* **The problem**:
In the copy of these records, include no pictures and change nothing else.

* **Given records**:
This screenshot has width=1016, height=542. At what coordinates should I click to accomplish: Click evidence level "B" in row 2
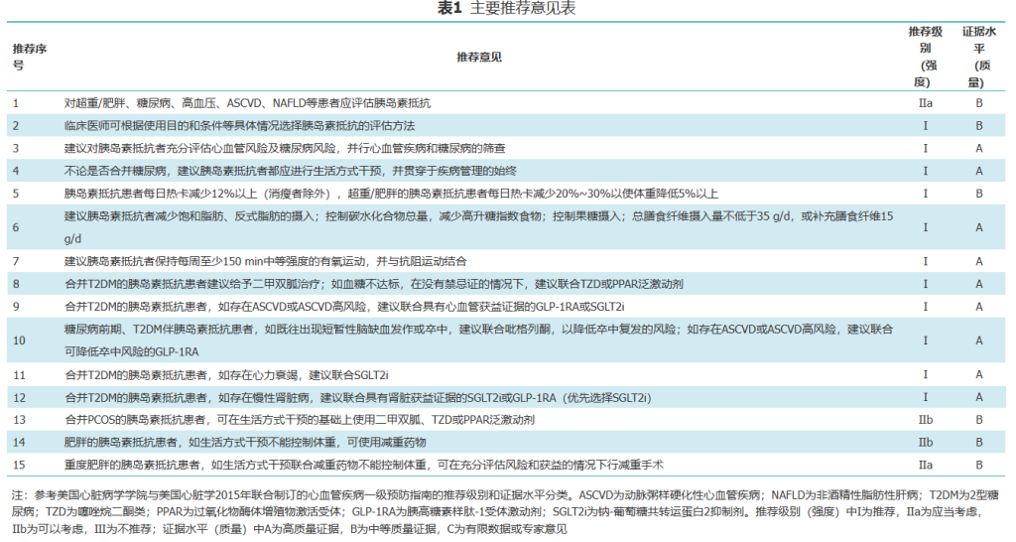click(x=978, y=125)
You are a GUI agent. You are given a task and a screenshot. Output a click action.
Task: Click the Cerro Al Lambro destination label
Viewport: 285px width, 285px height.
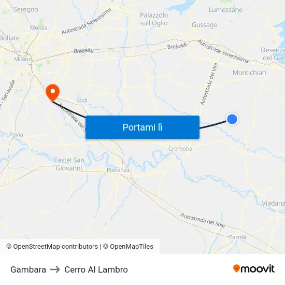click(96, 269)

* **Response**:
This screenshot has width=1016, height=542. At what coordinates should I click to accomplish: Click evidence level "B" in row 2
click(x=978, y=125)
You are a GUI agent. You are given a task and a screenshot. Output a click action.
Task: Click the Cerro Al Lambro destination label
Viewport: 285px width, 285px height.
click(96, 269)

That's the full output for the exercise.